Dataset items:
•••

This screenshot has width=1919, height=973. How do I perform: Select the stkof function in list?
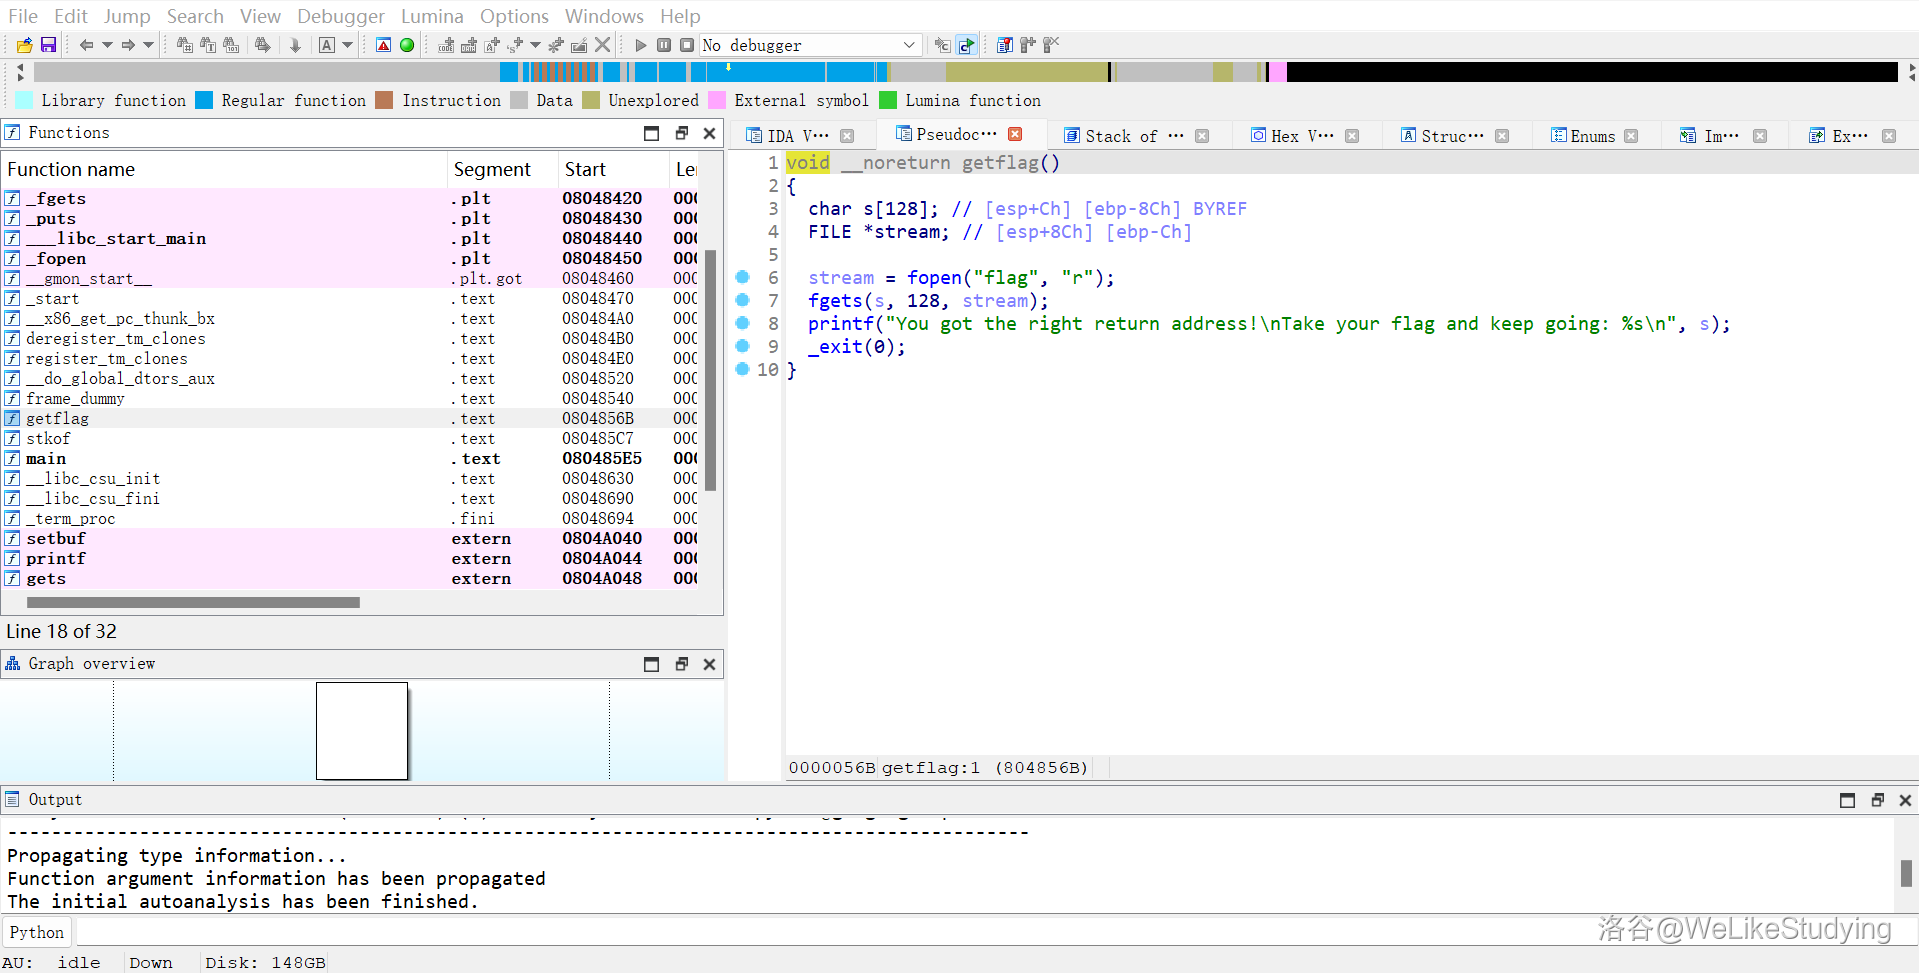click(x=48, y=438)
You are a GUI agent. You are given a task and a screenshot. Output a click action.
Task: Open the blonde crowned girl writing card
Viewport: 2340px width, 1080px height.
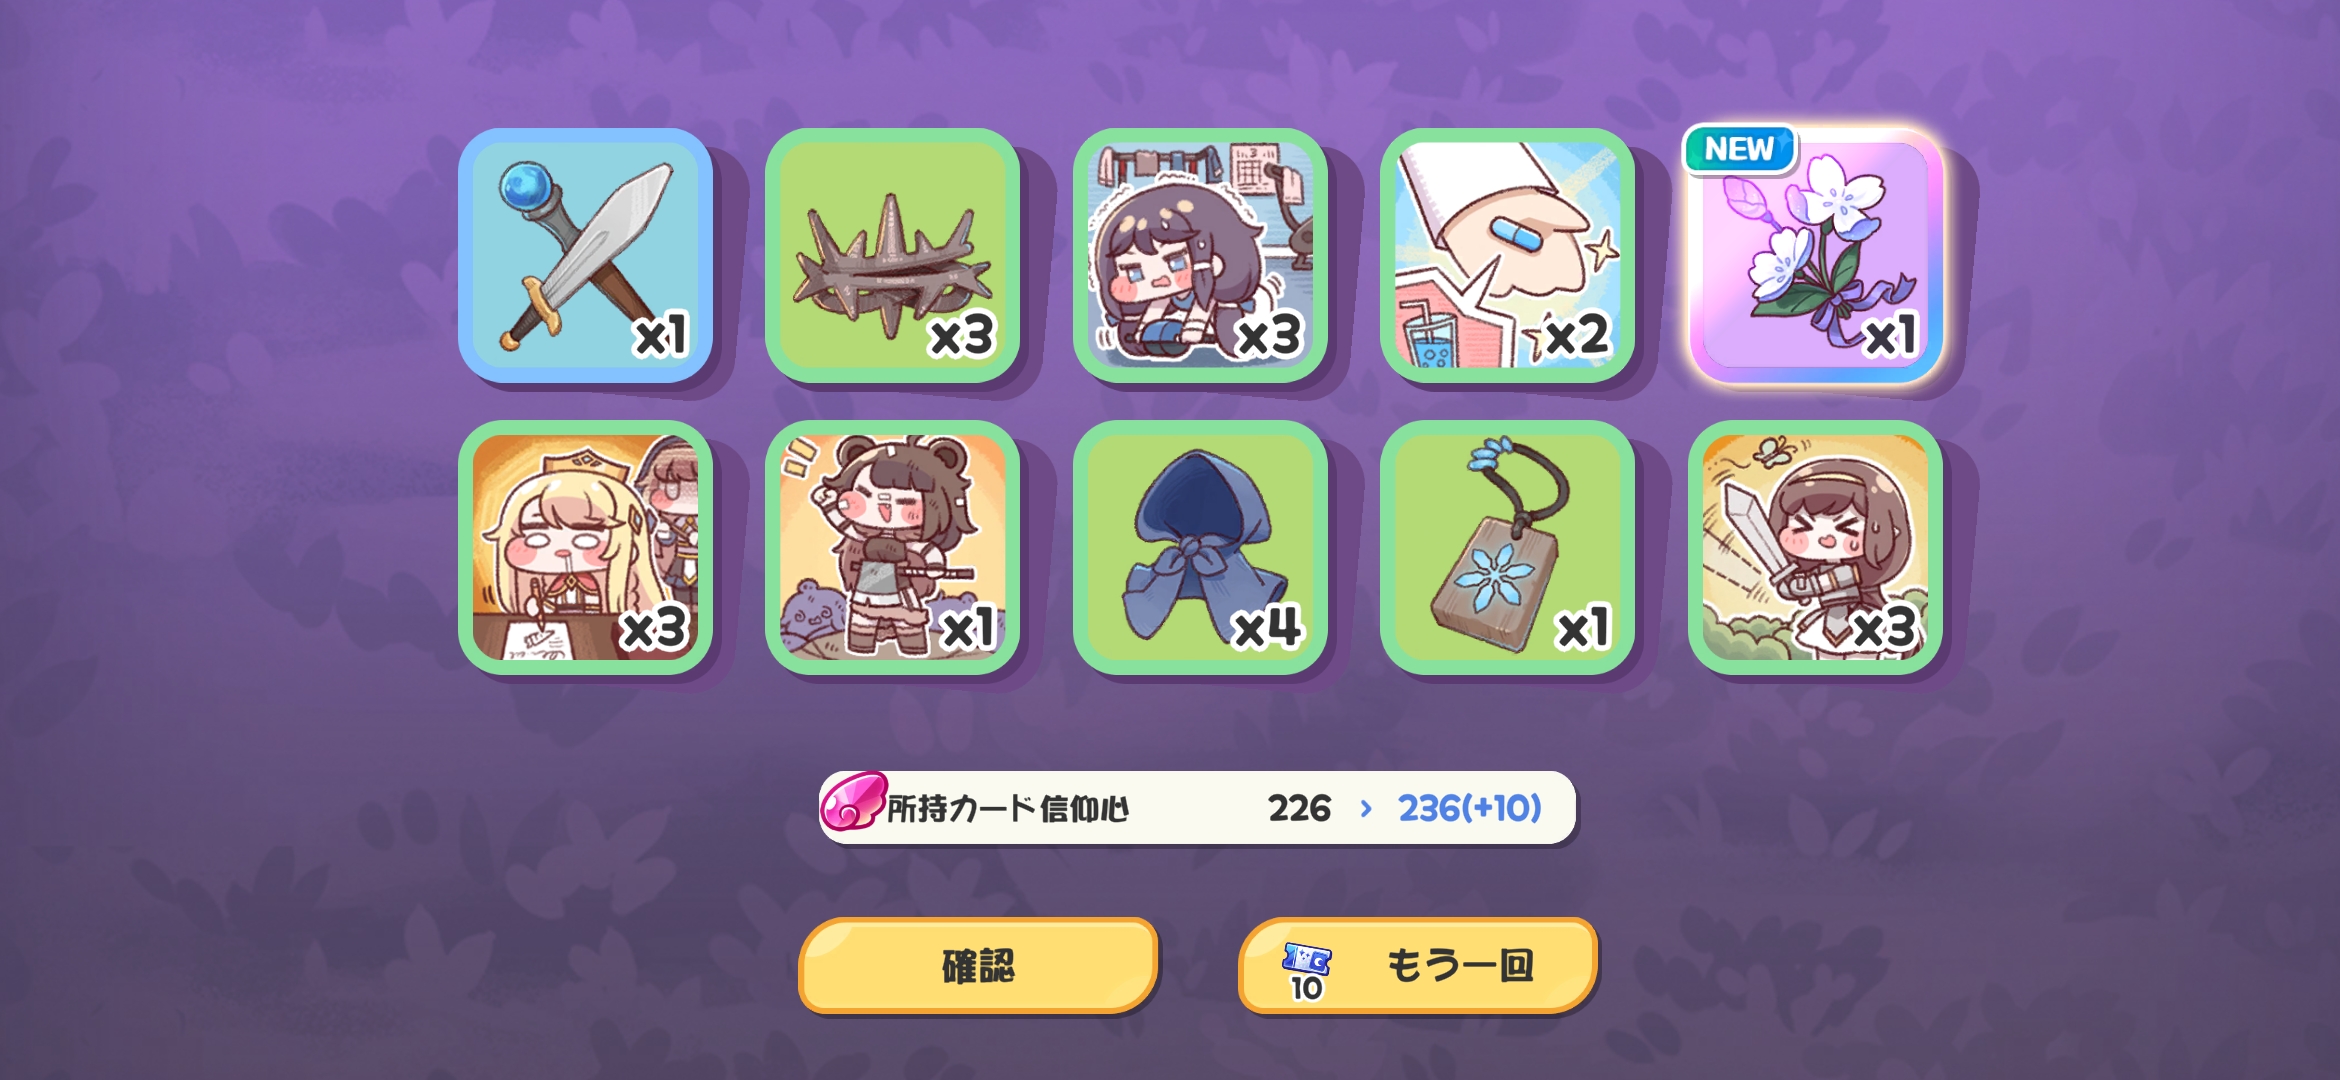[585, 547]
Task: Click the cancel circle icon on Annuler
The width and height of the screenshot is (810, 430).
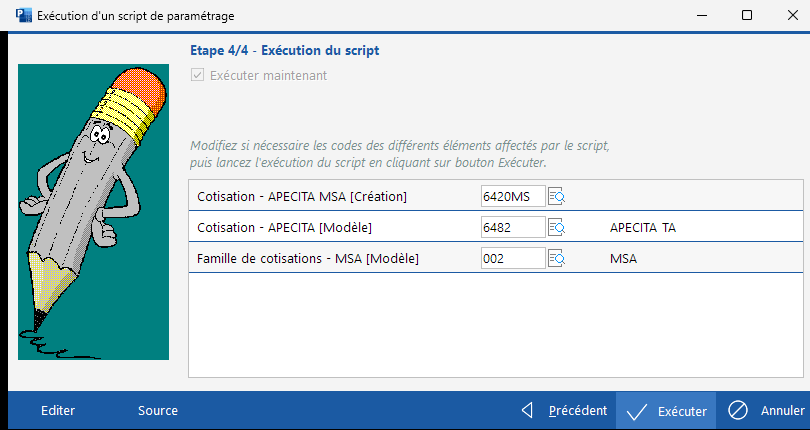Action: (x=738, y=410)
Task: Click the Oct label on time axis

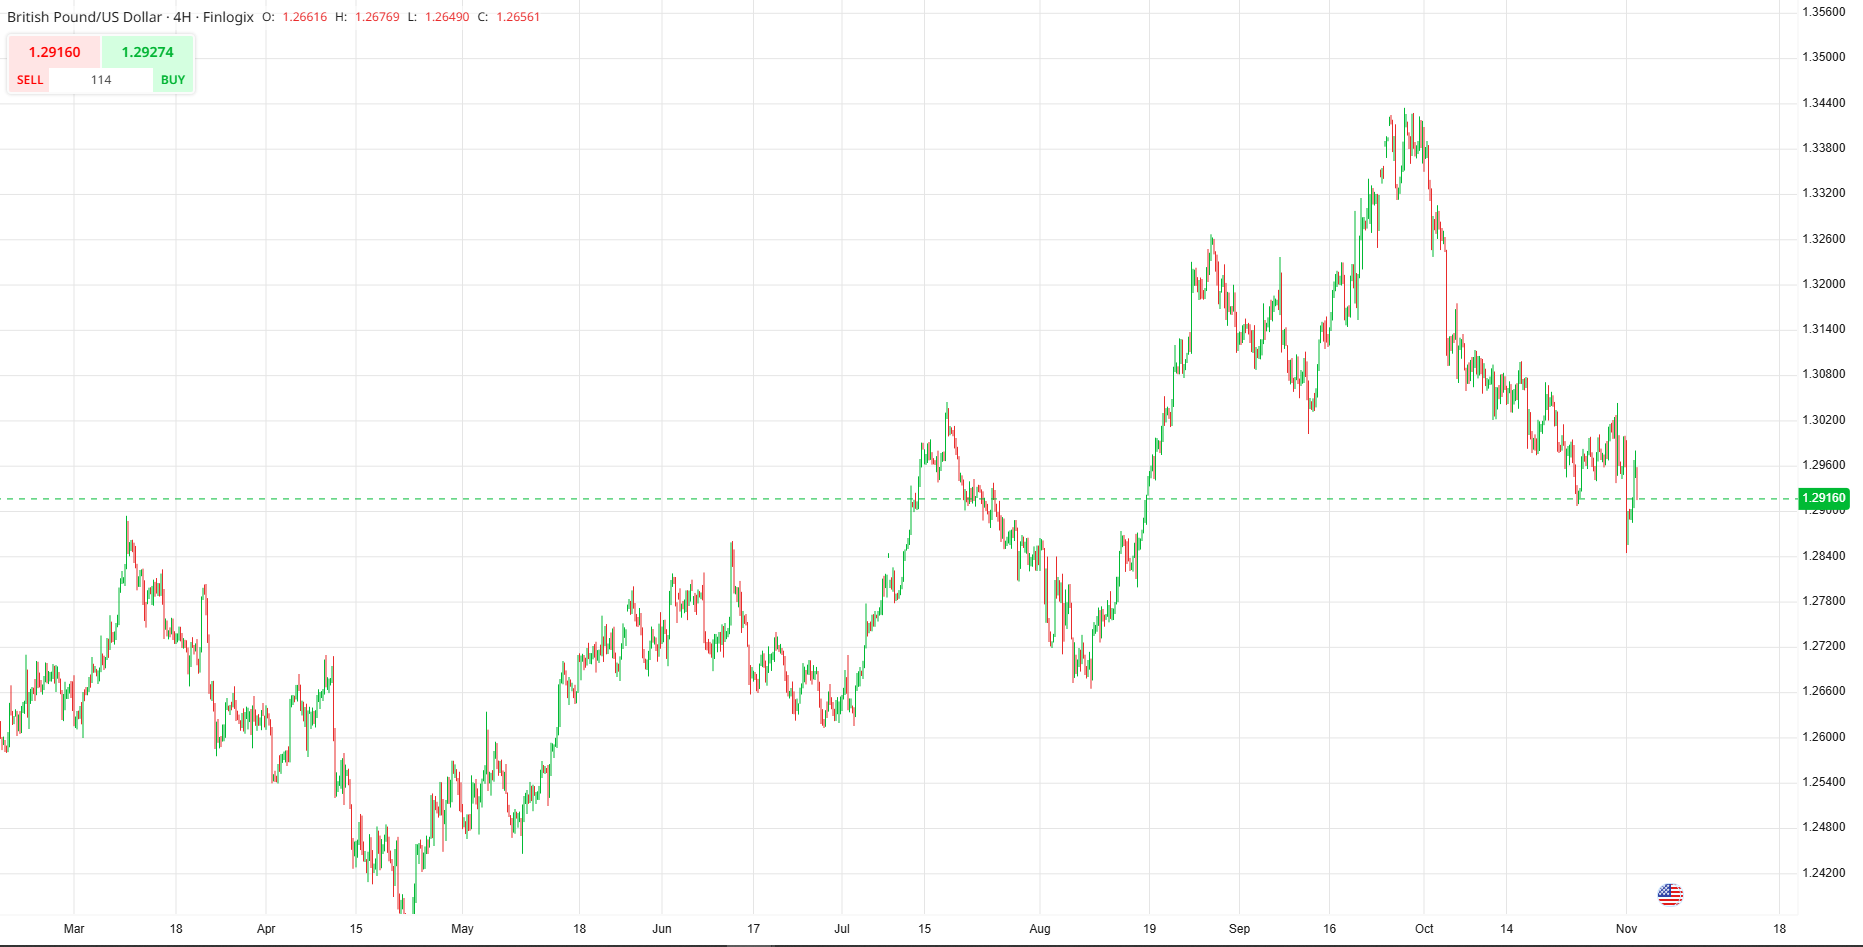Action: pos(1424,929)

•••

## PROBLEM DESCRIPTION
Before copying, set the pictures aside; then reproduce each entry above exactly.

## TASK SOLUTION
This screenshot has width=1919, height=973. How do I perform: Select the stkof function in list?
click(x=48, y=438)
You are a GUI agent. You are given a task and a screenshot. Output a click action.
Task: Open the blonde crowned girl writing card
Viewport: 2340px width, 1080px height.
[585, 547]
Task: Click the cancel circle icon on Annuler
The width and height of the screenshot is (810, 430).
Action: (x=738, y=410)
Task: Click the Oct label on time axis

Action: pos(1424,929)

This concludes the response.